Lis deu de ombros, voltando ao seu jeito espontâneo.

— Porque eu odeio ver você guardando tudo em caixinhas, Itachi. Você é a pessoa mais incrível que eu conheço, mas às vezes você parece um museu. Tudo no lugar, tudo silencioso, tudo sob controle. Mas eu gosto do Itachi que quer tocar baixo na rua. Eu gosto do Itachi que tem medo de magoar o irmão por causa de um videogame de vinte anos atrás. Eu amo todas as versões de você, até as que você tenta esconder.

Itachi a puxou para um beijo longo, calmo e profundo. Era uma promessa silenciosa de lealdade.

— Obrigado, Lis — ele sussurrou contra os lábios dela.

— Não me agradeça ainda. O próximo item é "Passar uma noite em um motel barato de beira de estrada fingindo ser estranhos que acabaram de se conhecer".

Itachi congelou.

— Lis, não.

— Ah, sim! — Ela já estava ligando o carro, os olhos brilhando com malícia. — Eu vou ser a "Roxy", uma dançarina de cabaré em fuga, e você vai ser o "Kenji", um detetive particular misterioso que me encontrou no bar.

— Eu não sei atuar, Lis.

— Ah, você vai aprender.
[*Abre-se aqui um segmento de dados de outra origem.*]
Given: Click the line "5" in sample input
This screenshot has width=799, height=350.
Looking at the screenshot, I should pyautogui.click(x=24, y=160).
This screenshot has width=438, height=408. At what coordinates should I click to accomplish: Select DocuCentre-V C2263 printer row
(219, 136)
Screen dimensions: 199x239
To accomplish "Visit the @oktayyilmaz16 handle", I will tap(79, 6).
E eu comprei uma peruca ruiva semana passada que estava só esperando por essa oportunidade.

Itachi encostou a cabeça no banco, fechando os olhos enquanto Lis fazia uma manobra brusca para voltar à estrada. A casa provavelmente estaria uma bagunça quando voltassem. Haveria louça na pia, roupas no chão e a lista de desejos estaria pregada na geladeira com um ímã de pizza.

Sua vida era um caos. Mas, enquanto olhava para Lis cantando desafinado uma música que passava no rádio, Itachi percebeu que nunca tinha se sentido tão em casa.
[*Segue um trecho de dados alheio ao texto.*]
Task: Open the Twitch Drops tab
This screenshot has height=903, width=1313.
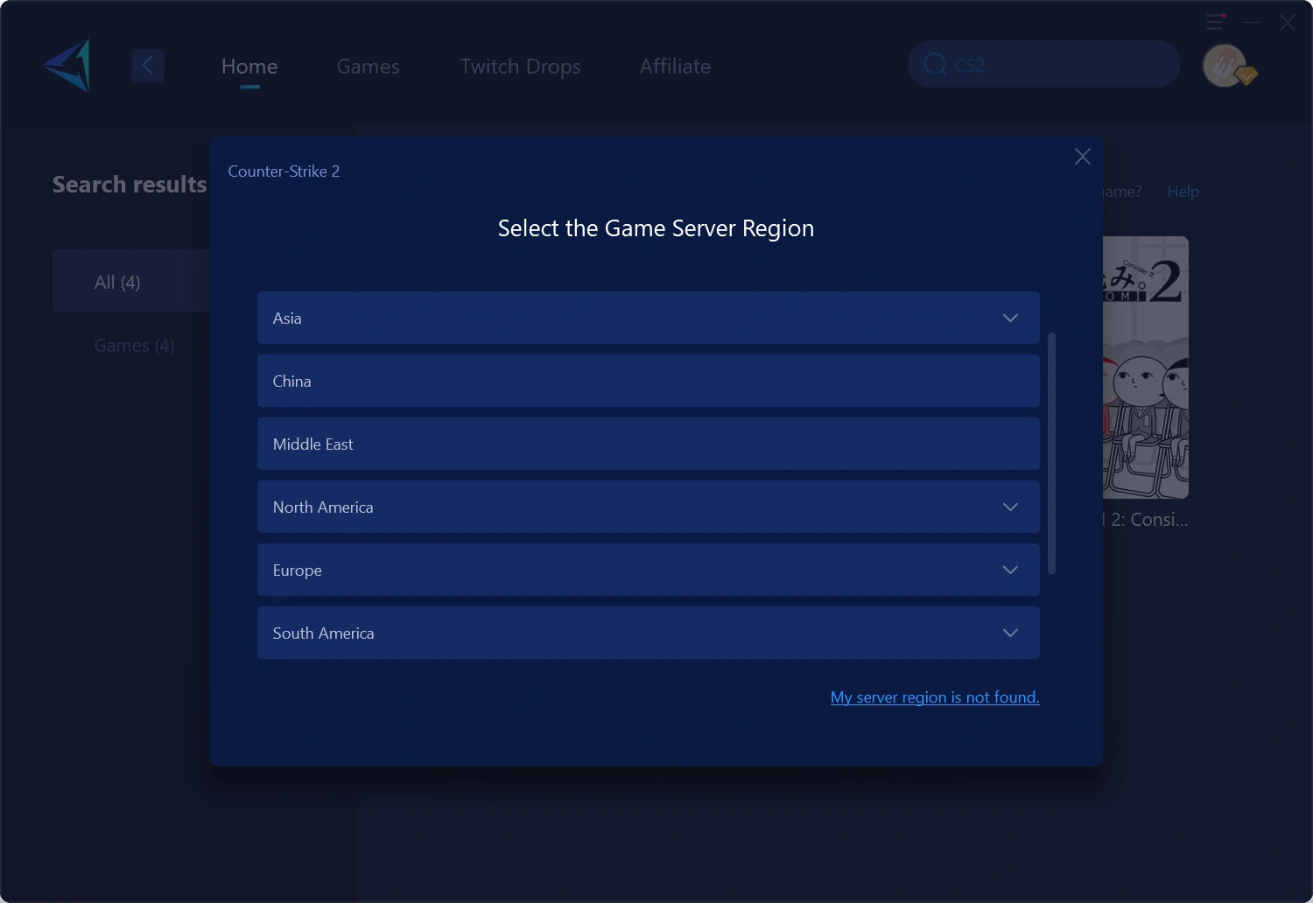Action: (x=520, y=67)
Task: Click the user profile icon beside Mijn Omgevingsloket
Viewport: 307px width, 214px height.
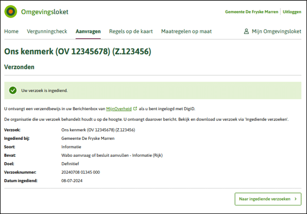Action: (x=247, y=31)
— Tudo bem, Roxy — ele disse, a voz assumindo um tom mais grave e teatral. — Mas eu espero que você tenha o dinheiro da recompensa.

Lis deu um grito de alegria e acelerou.

— O Doutor Uchiha está entrando no personagem! O mundo não está pronto para isso!
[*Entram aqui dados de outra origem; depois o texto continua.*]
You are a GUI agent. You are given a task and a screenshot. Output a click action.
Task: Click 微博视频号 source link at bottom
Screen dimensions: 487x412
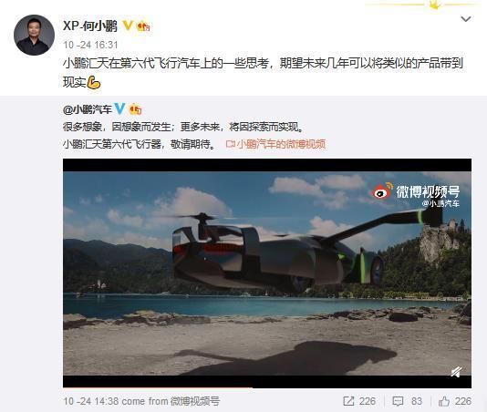(195, 401)
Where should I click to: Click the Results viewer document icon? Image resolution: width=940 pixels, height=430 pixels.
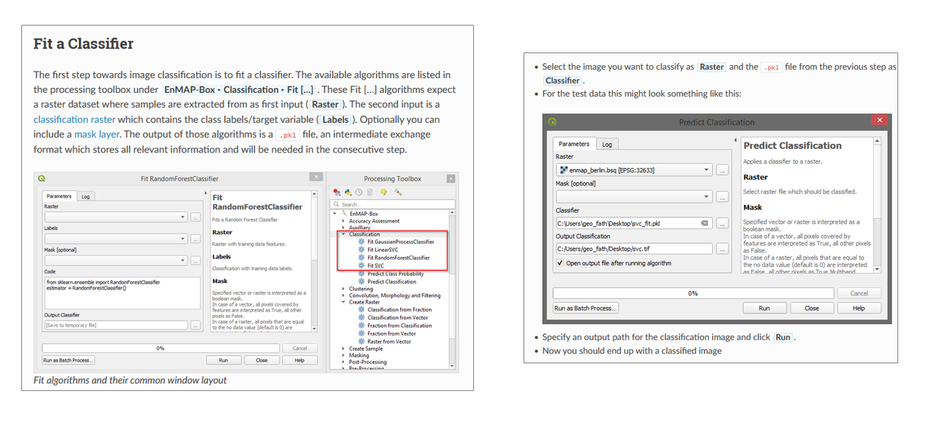click(370, 192)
E, naquela tarde de terça-feira, o psicólogo mais respeitado da cidade não estava em seu consultório. Ele estava em algum lugar de uma rodovia secundária, vivendo os sonhos de um jovem de vinte anos, guiado pela mulher que era, sem dúvida, o item mais importante — e nunca escrito — de qualquer lista que ele pudesse fazer.